*** INPUT FOR THIS TASK ***

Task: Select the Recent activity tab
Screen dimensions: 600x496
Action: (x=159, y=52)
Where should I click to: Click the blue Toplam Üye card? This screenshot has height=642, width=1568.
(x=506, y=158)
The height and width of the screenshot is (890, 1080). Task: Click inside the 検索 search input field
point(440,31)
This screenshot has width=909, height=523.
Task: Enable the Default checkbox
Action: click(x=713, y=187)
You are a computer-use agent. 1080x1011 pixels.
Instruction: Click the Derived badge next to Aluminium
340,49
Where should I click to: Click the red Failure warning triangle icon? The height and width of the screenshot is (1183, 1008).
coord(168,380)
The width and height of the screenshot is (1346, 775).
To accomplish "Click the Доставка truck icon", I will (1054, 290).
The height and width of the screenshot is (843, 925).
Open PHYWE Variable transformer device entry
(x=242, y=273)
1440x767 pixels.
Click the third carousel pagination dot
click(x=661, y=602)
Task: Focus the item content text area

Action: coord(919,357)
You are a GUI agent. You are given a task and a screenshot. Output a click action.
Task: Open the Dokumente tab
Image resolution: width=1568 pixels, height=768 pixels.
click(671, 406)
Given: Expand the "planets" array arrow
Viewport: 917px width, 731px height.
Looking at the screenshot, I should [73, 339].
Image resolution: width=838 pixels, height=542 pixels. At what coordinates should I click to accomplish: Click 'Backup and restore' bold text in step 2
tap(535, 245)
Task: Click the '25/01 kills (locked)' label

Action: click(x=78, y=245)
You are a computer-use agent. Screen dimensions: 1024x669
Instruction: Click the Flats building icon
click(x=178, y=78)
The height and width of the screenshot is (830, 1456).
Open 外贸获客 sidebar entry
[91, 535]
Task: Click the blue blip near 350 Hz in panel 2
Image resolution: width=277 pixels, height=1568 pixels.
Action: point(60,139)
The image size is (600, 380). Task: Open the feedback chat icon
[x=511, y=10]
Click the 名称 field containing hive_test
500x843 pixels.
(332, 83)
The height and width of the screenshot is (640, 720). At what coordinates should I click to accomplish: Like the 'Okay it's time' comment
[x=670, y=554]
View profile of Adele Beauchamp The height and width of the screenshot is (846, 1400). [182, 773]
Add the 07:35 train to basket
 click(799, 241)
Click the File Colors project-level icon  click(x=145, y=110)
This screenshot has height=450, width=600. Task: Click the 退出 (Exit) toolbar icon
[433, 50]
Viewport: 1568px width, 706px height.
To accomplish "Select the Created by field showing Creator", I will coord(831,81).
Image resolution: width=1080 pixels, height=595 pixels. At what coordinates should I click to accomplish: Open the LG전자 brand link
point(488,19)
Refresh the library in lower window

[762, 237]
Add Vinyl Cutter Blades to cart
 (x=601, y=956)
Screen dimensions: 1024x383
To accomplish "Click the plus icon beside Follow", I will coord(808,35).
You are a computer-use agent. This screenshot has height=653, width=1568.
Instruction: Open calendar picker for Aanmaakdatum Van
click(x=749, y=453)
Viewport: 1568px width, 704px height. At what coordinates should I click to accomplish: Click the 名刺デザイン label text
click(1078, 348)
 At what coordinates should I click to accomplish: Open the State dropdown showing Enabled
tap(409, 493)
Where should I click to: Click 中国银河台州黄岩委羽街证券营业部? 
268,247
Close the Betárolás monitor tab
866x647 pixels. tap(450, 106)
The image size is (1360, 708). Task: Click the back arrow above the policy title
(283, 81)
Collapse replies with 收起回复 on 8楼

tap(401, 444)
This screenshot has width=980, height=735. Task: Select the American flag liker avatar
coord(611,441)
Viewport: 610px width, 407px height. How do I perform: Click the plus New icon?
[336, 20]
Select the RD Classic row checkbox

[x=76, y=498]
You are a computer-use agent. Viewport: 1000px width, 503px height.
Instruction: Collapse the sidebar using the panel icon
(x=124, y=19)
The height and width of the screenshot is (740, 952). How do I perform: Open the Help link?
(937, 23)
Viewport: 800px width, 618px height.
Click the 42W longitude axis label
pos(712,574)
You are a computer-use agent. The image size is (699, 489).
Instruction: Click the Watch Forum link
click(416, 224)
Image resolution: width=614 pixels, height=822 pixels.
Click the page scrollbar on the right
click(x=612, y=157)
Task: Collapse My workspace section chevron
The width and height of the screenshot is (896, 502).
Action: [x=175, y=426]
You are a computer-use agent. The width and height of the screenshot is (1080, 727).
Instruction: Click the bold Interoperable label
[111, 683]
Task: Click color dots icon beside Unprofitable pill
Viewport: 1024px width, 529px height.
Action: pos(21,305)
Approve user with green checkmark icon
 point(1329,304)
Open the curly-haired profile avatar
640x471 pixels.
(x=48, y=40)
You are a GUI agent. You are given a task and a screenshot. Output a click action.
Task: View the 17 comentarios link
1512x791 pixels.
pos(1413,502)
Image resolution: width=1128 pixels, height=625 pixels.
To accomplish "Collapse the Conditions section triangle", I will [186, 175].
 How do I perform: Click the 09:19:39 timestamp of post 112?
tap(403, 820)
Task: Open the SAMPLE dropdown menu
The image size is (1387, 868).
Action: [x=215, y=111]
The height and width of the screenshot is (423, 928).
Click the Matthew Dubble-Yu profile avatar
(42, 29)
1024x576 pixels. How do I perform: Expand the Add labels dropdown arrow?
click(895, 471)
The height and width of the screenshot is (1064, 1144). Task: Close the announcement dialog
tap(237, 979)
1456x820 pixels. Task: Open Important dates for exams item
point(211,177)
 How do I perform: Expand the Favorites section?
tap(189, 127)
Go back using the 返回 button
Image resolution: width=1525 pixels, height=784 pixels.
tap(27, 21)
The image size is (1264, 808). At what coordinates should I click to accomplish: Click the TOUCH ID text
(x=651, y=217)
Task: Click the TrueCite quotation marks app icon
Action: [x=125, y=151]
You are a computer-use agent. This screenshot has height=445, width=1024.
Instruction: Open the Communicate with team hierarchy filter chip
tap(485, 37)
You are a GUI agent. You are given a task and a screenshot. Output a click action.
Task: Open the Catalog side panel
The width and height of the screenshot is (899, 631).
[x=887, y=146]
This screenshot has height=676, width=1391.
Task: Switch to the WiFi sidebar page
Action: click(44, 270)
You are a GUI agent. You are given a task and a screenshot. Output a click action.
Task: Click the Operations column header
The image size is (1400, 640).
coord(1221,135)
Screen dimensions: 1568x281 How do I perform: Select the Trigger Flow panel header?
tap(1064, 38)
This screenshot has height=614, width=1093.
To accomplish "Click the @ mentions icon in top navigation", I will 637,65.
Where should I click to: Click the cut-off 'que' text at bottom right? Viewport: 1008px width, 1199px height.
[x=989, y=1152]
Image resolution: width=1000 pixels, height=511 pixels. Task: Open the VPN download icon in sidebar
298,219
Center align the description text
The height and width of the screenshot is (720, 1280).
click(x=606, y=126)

***

## [EXERCISE AIM]
Number of lines in the records above holding the word "beside": state it and nothing else.

## [RESULT OF THE EXERCISE]
2